For direct monitoring of body temperature, a rectal probe designed specifically for rodents must be used. The normal range is 35.3 to 38° C that is 97.5 to 100.4° F. Alternatively, for indirect monitoring, place the thermometer next to or under the animal. Although this will not give an exact body temperature, it can indicate the effectiveness of the heat source and allow adjustment to reduce or increase the heat as needed.
Meanwhile, throughout the procedure visually monitor the heart rate, respirations, and the color of the tail. Occasionally, additional monitoring can be done through the use of electrocardiograms, which evaluates the cardiac status of a rodent during anesthesia and surgery.

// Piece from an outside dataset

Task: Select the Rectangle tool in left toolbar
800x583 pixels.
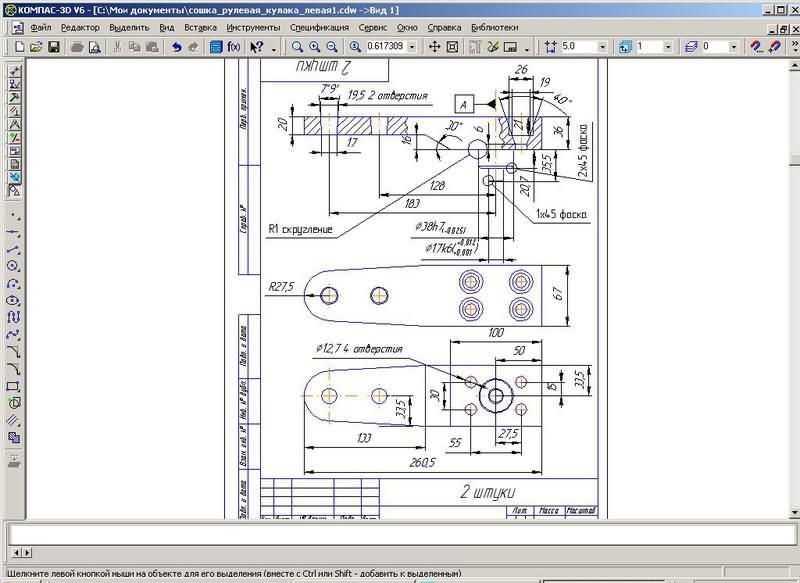Action: click(x=14, y=385)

Post surgery, the animal should be returned to a recovery cage placed partially over a heating pad and food should be made easily accessible. The partial placement on the heat pad allows the animal to move off of the heat source after it has regained consciousness. In addition, pre-emptive and postoperative analgesia should be provided whenever possible. See Table 1 below for the list of recommended analgesics, their dosage, route and frequency of administration.

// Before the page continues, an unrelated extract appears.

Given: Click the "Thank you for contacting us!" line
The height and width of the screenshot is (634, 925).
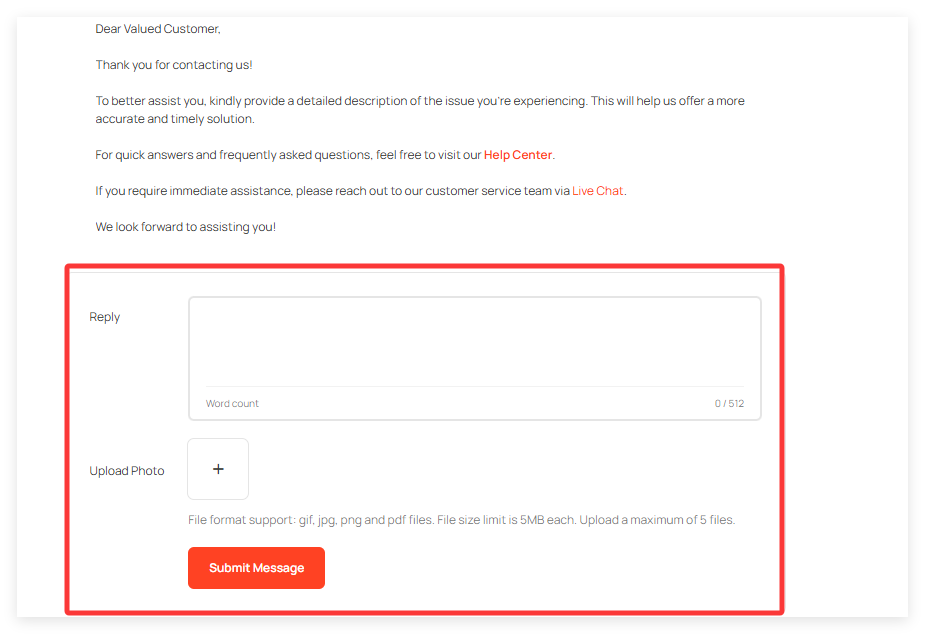Looking at the screenshot, I should (174, 65).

Now that you're well versed with the considerations, let's look at some of the survival surgeries performed by biomedical researchers.
In order to manipulate the brain in living animals, scientists often perform stereotaxic surgeries using a specialized equipment called the "stereotaxic frame". Using this tool and a three-dimensional coordinate system, one can target specific locations to measure brain activity, induce lesions, or perform genetic manipulations.

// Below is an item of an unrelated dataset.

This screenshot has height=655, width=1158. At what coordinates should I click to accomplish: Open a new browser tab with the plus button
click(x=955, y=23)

Scientists also perform surgery to create animal models of human disorders. Here, the researchers created a "skin flap" model to study ischemia induced tissue damage. By implanting a metal window in the shaved skin, the investigators were able to visualize the region's microcirculation in a live animal for several days. In another experiment, researches performed surgery to induce bone defect by drilling a plate into a rat's femur, and then studied in vivo bone healing process with the help of X-rays.
You've just watched JoVE's video on considerations that one should bear in mind before, during and after performing rodent surgery. Together, these measures would reduce the probability of infection and hypothermia, and help in ameliorating pain and discomfort to the animal, which will in turn increase the probability of a successful survival surgery. As always, thanks for watching!